→ **Datos proporcionados**
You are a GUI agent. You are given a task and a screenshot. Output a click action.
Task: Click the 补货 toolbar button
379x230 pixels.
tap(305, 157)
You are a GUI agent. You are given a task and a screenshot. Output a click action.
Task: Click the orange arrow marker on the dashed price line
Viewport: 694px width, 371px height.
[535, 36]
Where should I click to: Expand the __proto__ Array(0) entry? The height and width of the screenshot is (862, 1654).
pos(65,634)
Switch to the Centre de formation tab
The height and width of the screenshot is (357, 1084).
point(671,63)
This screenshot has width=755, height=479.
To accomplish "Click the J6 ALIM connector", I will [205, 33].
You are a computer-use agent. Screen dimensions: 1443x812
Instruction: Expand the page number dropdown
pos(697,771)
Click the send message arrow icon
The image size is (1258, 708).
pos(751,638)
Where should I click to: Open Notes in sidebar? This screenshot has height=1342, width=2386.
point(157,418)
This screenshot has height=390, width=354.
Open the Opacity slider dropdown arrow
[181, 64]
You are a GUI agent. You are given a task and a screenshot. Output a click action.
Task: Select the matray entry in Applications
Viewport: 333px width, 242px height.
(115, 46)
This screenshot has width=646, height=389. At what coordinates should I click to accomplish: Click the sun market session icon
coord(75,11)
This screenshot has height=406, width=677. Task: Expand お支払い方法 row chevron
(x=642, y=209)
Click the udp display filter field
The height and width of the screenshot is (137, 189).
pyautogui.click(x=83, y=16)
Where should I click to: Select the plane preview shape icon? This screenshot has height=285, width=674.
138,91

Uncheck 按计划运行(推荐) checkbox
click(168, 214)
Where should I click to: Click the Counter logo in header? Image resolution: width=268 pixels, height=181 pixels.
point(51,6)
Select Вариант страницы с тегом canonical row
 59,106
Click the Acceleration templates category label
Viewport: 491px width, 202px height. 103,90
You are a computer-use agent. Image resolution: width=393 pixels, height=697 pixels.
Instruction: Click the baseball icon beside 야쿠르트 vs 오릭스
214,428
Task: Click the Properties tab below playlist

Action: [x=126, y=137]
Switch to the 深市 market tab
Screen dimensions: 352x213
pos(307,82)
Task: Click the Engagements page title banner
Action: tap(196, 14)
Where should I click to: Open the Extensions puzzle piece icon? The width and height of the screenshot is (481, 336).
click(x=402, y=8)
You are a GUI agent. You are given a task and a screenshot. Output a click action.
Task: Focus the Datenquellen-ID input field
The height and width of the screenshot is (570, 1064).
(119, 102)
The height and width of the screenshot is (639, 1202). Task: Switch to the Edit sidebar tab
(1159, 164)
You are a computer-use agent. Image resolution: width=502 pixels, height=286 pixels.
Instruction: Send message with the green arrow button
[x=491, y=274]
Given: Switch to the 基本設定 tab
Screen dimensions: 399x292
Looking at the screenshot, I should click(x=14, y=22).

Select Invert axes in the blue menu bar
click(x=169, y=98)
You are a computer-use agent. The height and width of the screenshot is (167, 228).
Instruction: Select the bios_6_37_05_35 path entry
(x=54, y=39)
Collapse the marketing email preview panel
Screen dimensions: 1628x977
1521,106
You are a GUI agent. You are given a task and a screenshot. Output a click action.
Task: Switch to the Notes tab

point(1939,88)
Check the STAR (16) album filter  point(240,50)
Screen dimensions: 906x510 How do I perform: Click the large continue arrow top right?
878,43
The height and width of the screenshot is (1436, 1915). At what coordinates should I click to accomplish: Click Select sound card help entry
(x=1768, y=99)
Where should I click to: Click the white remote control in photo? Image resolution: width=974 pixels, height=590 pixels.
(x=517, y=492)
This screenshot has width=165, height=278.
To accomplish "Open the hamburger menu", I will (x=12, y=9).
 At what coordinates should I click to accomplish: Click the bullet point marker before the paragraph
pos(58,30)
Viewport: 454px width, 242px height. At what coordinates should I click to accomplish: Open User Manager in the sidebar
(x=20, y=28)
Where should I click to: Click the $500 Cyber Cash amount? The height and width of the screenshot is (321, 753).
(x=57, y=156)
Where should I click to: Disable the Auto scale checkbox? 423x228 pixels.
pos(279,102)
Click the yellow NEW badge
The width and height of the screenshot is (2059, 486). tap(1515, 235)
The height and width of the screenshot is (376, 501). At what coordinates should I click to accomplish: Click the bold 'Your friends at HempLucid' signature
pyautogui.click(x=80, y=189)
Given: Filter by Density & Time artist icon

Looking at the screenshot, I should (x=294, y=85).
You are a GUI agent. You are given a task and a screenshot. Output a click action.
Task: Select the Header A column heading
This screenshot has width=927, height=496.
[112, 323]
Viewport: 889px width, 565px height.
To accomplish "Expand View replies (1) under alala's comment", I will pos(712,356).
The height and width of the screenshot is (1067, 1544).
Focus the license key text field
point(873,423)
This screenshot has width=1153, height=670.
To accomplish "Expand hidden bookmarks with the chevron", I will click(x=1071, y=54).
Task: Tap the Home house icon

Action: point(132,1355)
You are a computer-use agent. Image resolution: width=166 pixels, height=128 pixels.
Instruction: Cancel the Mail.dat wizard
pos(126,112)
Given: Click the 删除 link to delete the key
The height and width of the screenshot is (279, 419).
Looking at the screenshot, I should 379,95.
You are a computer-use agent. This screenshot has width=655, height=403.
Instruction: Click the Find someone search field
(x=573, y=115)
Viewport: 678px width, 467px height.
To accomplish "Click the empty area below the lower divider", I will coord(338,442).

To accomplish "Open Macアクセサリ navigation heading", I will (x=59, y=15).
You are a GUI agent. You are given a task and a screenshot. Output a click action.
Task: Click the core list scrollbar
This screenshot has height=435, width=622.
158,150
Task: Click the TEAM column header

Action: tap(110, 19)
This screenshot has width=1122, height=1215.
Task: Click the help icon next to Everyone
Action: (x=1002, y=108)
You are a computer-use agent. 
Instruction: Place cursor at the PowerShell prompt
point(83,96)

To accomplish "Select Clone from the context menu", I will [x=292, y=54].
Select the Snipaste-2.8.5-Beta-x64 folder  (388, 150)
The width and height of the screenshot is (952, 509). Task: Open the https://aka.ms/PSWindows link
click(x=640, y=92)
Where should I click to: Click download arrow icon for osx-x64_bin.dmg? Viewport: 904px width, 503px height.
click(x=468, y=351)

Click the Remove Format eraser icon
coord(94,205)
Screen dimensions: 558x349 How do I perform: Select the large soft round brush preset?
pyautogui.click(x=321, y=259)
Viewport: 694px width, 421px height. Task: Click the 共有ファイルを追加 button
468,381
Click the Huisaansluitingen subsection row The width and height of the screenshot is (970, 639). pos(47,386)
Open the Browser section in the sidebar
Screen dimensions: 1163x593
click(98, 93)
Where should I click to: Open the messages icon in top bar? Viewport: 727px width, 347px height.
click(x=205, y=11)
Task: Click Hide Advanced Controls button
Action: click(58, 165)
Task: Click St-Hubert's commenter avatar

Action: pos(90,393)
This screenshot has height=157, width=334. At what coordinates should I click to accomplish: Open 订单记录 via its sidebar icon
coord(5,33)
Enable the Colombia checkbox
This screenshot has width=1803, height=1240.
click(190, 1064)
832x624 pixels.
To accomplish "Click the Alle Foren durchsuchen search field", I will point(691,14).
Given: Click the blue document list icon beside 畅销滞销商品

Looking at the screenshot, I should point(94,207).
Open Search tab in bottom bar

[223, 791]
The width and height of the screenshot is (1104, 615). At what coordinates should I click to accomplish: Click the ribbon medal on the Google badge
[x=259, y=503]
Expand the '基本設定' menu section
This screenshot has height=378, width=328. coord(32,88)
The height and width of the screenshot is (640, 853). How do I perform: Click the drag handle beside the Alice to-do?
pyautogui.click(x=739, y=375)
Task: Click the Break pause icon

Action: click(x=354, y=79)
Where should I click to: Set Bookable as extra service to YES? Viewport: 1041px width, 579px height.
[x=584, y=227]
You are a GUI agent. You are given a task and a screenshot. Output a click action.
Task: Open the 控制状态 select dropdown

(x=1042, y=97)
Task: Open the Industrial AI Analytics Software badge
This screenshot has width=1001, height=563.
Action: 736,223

→ **Tarea pedida**
Por favor, da formato de tabla Markdown a las líneas que empiezan en la que contiene "Task: Tap the Home house icon" y terminan tras la que contiene "Looking at the screenshot, I should 379,95.", con las columnas N.º y Línea. Numera cada línea y omite las que estén en blanco.

→ **Solución propuesta**
| N.º | Línea |
|---|---|
| 1 | Task: Tap the Home house icon |
| 2 | Action: point(132,1355) |
| 3 | You are a computer-use agent. Image resolution: width=166 pixels, height=128 pixels. |
| 4 | Instruction: Cancel the Mail.dat wizard |
| 5 | pos(126,112) |
| 6 | Given: Click the 删除 link to delete the key |
| 7 | The height and width of the screenshot is (279, 419). |
| 8 | Looking at the screenshot, I should 379,95. |